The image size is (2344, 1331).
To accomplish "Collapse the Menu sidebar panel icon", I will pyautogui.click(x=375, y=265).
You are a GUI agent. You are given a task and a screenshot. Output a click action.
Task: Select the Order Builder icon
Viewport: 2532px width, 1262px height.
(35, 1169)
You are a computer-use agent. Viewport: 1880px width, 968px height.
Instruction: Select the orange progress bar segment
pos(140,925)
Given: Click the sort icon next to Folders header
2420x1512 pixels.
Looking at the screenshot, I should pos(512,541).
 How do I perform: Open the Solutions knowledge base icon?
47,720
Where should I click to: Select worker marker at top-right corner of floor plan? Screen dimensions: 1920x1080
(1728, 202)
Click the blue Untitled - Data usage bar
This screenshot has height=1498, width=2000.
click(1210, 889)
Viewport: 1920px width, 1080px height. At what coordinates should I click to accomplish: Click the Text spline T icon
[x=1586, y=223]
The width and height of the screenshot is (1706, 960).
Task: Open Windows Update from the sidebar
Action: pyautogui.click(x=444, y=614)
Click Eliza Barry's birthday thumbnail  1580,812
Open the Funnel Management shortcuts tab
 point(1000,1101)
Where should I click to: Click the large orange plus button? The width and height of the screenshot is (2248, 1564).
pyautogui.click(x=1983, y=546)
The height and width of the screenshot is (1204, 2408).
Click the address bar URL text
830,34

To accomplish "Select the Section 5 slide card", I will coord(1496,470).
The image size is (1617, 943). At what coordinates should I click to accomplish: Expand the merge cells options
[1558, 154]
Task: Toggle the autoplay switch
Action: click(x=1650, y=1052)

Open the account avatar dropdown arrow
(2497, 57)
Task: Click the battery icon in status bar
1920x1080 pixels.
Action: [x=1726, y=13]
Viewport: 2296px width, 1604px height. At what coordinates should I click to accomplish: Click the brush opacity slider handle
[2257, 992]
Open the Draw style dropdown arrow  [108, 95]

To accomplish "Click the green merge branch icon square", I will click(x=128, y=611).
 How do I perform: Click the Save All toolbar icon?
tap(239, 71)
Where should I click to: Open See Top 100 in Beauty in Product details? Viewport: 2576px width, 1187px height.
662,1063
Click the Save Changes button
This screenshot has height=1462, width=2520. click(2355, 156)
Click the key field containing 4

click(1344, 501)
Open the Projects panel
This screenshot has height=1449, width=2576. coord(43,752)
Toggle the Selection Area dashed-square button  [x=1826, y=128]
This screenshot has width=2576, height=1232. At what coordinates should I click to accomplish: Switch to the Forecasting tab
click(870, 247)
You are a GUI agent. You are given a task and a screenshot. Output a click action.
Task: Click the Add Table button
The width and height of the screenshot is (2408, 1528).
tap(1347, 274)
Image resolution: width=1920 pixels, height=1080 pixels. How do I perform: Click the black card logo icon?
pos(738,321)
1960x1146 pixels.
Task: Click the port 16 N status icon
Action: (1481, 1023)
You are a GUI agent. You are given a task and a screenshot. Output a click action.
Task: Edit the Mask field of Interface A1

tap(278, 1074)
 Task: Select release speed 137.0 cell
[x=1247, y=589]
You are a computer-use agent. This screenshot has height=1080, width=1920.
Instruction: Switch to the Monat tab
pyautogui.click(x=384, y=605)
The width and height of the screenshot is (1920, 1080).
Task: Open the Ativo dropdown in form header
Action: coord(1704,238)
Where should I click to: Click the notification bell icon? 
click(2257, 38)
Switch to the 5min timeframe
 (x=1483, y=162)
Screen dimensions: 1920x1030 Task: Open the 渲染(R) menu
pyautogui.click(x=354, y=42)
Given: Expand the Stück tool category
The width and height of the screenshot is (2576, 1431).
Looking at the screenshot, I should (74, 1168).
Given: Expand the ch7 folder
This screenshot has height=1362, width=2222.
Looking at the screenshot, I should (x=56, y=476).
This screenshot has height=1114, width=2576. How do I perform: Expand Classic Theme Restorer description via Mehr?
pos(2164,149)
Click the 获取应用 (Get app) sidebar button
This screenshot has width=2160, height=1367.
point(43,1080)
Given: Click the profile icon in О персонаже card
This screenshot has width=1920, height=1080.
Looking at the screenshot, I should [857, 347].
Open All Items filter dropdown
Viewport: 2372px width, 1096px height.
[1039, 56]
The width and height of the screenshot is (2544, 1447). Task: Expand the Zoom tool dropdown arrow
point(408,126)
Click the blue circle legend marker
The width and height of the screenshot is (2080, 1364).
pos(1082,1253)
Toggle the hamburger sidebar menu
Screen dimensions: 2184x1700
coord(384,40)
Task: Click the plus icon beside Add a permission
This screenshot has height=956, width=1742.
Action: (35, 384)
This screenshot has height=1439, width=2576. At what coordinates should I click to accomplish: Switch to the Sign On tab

########################################

> _PROBLEM TO WORK ON_
Exactly reproduce all of the entries.

> _EXERCISE OUTPUT_
The image size is (2344, 1331).
To accomplish "Collapse the Menu sidebar panel icon", I will pyautogui.click(x=375, y=265).
You are a GUI agent. You are given a task and a screenshot. Output a click action.
Task: Select the Order Builder icon
Viewport: 2532px width, 1262px height.
(35, 1169)
You are a computer-use agent. Viewport: 1880px width, 968px height.
Instruction: Select the orange progress bar segment
pos(140,925)
Given: Click the sort icon next to Folders header
2420x1512 pixels.
Looking at the screenshot, I should pos(512,541).
 How do I perform: Open the Solutions knowledge base icon?
47,720
Where should I click to: Select worker marker at top-right corner of floor plan? Screen dimensions: 1920x1080
(1728, 202)
Click the blue Untitled - Data usage bar
This screenshot has height=1498, width=2000.
click(1210, 889)
Viewport: 1920px width, 1080px height. At what coordinates should I click to accomplish: Click the Text spline T icon
[x=1586, y=223]
The width and height of the screenshot is (1706, 960).
Task: Open Windows Update from the sidebar
Action: pyautogui.click(x=444, y=614)
Click Eliza Barry's birthday thumbnail  1580,812
Open the Funnel Management shortcuts tab
 point(1000,1101)
Where should I click to: Click the large orange plus button? The width and height of the screenshot is (2248, 1564).
pyautogui.click(x=1983, y=546)
The height and width of the screenshot is (1204, 2408).
Click the address bar URL text
830,34

To accomplish "Select the Section 5 slide card", I will coord(1496,470).
The image size is (1617, 943). At what coordinates should I click to accomplish: Expand the merge cells options
[1558, 154]
Task: Toggle the autoplay switch
Action: click(x=1650, y=1052)

Open the account avatar dropdown arrow
(2497, 57)
Task: Click the battery icon in status bar
1920x1080 pixels.
Action: [x=1726, y=13]
Viewport: 2296px width, 1604px height. At what coordinates should I click to accomplish: Click the brush opacity slider handle
[2257, 992]
Open the Draw style dropdown arrow  [108, 95]

To accomplish "Click the green merge branch icon square", I will click(x=128, y=611).
 How do I perform: Click the Save All toolbar icon?
tap(239, 71)
Where should I click to: Open See Top 100 in Beauty in Product details? Viewport: 2576px width, 1187px height.
662,1063
Click the Save Changes button
This screenshot has height=1462, width=2520. click(2355, 156)
Click the key field containing 4

click(1344, 501)
Open the Projects panel
This screenshot has height=1449, width=2576. coord(43,752)
Toggle the Selection Area dashed-square button  [x=1826, y=128]
This screenshot has width=2576, height=1232. At what coordinates should I click to accomplish: Switch to the Forecasting tab
click(870, 247)
You are a GUI agent. You are given a task and a screenshot. Output a click action.
Task: Click the Add Table button
The width and height of the screenshot is (2408, 1528).
tap(1347, 274)
Image resolution: width=1920 pixels, height=1080 pixels. How do I perform: Click the black card logo icon?
pos(738,321)
1960x1146 pixels.
Task: Click the port 16 N status icon
Action: (1481, 1023)
You are a GUI agent. You are given a task and a screenshot. Output a click action.
Task: Edit the Mask field of Interface A1

tap(278, 1074)
 Task: Select release speed 137.0 cell
[x=1247, y=589]
You are a computer-use agent. This screenshot has height=1080, width=1920.
Instruction: Switch to the Monat tab
pyautogui.click(x=384, y=605)
The width and height of the screenshot is (1920, 1080).
Task: Open the Ativo dropdown in form header
Action: coord(1704,238)
Where should I click to: Click the notification bell icon? 
click(2257, 38)
Switch to the 5min timeframe
 (x=1483, y=162)
Screen dimensions: 1920x1030 Task: Open the 渲染(R) menu
pyautogui.click(x=354, y=42)
Given: Expand the Stück tool category
The width and height of the screenshot is (2576, 1431).
Looking at the screenshot, I should (74, 1168).
Given: Expand the ch7 folder
This screenshot has height=1362, width=2222.
Looking at the screenshot, I should (x=56, y=476).
This screenshot has height=1114, width=2576. How do I perform: Expand Classic Theme Restorer description via Mehr?
pos(2164,149)
Click the 获取应用 (Get app) sidebar button
This screenshot has width=2160, height=1367.
point(43,1080)
Given: Click the profile icon in О персонаже card
This screenshot has width=1920, height=1080.
Looking at the screenshot, I should [857, 347].
Open All Items filter dropdown
Viewport: 2372px width, 1096px height.
[1039, 56]
The width and height of the screenshot is (2544, 1447). Task: Expand the Zoom tool dropdown arrow
point(408,126)
Click the blue circle legend marker
The width and height of the screenshot is (2080, 1364).
pos(1082,1253)
Toggle the hamburger sidebar menu
Screen dimensions: 2184x1700
coord(384,40)
Task: Click the plus icon beside Add a permission
This screenshot has height=956, width=1742.
Action: (35, 384)
This screenshot has height=1439, width=2576. At what coordinates should I click to accomplish: Switch to the Sign On tab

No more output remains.